Rows on where the targets appear:
........

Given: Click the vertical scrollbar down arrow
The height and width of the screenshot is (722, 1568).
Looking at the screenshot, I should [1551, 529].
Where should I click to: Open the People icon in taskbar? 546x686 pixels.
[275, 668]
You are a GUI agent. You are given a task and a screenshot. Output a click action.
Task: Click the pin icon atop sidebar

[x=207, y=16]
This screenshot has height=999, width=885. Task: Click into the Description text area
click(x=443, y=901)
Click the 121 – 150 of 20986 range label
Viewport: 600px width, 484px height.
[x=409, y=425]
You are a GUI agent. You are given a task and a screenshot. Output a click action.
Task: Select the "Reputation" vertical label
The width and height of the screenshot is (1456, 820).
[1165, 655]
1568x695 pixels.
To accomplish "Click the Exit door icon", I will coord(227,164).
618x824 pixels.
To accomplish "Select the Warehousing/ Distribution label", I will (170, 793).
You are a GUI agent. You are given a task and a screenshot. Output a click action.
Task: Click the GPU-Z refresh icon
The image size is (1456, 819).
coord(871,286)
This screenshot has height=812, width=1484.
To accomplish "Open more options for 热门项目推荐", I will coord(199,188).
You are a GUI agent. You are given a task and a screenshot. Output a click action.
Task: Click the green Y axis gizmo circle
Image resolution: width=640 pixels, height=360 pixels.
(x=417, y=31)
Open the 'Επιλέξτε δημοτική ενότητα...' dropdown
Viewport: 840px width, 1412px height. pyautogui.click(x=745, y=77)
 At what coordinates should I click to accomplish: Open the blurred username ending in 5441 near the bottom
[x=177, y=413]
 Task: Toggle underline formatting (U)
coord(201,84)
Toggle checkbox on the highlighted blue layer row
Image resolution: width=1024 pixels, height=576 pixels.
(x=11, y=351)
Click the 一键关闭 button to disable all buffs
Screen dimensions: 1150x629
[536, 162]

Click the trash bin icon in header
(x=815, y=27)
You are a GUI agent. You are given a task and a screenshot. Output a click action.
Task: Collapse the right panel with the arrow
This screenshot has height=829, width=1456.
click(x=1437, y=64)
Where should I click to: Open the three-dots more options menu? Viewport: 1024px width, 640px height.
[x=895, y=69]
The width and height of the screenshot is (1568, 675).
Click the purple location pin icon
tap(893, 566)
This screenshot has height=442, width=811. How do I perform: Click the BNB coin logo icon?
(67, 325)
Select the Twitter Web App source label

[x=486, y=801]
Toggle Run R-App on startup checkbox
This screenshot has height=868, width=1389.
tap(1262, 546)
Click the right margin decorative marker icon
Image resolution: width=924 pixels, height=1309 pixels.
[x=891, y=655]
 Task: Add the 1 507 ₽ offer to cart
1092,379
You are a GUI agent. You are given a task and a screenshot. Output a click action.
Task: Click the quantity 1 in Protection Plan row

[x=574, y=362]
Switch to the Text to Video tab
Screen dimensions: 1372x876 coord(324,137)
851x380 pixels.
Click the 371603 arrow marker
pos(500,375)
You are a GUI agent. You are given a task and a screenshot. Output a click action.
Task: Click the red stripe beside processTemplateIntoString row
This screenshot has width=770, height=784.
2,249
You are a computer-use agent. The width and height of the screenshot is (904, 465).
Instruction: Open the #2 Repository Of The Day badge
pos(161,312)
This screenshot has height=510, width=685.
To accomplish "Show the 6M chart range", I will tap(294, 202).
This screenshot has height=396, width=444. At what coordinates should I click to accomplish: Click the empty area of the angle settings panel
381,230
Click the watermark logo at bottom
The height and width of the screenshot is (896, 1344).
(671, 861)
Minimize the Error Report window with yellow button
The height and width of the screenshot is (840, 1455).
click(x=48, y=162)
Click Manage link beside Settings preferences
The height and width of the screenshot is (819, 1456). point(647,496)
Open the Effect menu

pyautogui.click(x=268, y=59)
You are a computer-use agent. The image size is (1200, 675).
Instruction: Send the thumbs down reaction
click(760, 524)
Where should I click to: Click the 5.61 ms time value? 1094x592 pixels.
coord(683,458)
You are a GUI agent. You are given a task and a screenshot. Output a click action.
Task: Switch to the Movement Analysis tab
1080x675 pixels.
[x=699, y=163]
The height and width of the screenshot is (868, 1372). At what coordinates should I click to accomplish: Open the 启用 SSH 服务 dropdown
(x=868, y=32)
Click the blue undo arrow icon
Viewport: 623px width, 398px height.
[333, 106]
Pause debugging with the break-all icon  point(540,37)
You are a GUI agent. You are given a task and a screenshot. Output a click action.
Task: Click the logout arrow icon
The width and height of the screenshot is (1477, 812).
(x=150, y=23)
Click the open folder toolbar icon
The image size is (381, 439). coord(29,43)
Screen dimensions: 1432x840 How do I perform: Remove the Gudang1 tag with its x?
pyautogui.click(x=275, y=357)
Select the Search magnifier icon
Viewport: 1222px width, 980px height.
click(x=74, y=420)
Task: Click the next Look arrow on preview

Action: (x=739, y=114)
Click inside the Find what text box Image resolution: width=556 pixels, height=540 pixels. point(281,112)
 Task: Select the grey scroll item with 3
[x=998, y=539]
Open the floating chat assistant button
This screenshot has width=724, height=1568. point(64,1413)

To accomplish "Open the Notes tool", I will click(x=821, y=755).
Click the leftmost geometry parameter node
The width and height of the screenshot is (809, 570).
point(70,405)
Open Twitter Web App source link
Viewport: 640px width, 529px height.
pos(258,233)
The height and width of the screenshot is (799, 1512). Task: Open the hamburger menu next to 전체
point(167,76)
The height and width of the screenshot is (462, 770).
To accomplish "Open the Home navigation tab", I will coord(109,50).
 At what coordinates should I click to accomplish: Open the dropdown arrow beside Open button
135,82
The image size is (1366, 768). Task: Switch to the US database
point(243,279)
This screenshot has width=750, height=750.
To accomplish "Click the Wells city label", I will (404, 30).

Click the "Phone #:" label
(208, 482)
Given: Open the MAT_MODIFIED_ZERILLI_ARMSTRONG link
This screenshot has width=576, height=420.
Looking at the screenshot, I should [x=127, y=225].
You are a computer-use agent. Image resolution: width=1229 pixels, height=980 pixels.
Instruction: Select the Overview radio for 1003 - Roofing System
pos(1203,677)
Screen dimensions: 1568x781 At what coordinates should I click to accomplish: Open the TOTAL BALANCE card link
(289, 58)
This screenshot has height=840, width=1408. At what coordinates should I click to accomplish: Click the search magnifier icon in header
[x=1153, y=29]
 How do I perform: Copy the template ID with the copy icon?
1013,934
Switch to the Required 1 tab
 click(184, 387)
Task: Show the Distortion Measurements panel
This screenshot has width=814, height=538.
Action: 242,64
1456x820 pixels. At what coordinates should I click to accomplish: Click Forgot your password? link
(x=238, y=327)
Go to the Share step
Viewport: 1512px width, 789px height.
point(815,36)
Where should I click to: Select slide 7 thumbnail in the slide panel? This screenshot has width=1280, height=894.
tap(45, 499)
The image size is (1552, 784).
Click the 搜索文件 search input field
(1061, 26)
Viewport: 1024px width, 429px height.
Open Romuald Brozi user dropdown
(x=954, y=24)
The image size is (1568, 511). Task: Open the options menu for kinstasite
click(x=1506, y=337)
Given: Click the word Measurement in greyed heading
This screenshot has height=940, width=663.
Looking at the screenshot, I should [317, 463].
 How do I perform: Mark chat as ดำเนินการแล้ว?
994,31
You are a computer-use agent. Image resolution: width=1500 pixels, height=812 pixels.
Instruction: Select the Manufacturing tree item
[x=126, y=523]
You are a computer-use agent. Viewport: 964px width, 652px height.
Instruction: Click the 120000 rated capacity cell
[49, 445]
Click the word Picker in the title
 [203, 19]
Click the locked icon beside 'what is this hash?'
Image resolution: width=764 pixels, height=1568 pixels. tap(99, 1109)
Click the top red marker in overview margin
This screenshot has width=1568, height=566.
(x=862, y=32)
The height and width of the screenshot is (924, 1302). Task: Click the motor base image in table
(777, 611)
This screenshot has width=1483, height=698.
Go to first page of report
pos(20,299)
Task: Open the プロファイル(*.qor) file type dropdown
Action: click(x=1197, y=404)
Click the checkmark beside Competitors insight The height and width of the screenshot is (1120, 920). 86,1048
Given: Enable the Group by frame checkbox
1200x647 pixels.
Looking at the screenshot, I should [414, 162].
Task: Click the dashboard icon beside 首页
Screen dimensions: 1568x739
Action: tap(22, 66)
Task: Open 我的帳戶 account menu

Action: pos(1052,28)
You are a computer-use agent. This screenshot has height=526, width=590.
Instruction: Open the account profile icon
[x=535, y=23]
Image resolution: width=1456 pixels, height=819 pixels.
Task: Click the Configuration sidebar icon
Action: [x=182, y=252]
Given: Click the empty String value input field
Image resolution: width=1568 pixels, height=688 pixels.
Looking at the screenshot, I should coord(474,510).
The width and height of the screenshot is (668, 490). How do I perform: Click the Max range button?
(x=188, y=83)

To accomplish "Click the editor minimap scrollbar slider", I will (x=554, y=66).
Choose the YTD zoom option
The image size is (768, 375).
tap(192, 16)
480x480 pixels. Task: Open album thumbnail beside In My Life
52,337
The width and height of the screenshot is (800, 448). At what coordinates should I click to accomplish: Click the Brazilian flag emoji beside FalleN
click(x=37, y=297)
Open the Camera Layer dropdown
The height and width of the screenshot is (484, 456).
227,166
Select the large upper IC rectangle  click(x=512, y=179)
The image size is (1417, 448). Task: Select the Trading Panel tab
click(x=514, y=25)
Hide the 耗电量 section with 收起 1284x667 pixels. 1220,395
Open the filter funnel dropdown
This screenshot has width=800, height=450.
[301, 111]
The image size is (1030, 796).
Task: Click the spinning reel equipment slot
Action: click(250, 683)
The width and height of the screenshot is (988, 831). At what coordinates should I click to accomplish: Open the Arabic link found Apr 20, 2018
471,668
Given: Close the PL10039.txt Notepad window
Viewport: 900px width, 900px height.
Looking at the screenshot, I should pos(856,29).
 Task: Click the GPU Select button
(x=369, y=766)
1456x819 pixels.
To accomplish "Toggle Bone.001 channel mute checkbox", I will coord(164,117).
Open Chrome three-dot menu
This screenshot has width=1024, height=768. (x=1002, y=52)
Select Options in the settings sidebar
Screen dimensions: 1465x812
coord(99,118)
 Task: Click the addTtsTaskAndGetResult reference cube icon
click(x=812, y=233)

........

Switch "label" to "text" in the items. Start at the line that has "The height and width of the screenshot is (462, 770)." and stop after the line that has "pos(1203,677)", change nothing else, and give back only those lines.

The height and width of the screenshot is (462, 770).
To accomplish "Open the Home navigation tab", I will coord(109,50).
 At what coordinates should I click to accomplish: Open the dropdown arrow beside Open button
135,82
The image size is (1366, 768). Task: Switch to the US database
point(243,279)
This screenshot has width=750, height=750.
To accomplish "Click the Wells city text", I will (404, 30).

Click the "Phone #:" text
(208, 482)
Given: Open the MAT_MODIFIED_ZERILLI_ARMSTRONG link
This screenshot has width=576, height=420.
Looking at the screenshot, I should [x=127, y=225].
You are a computer-use agent. Image resolution: width=1229 pixels, height=980 pixels.
Instruction: Select the Overview radio for 1003 - Roofing System
pos(1203,677)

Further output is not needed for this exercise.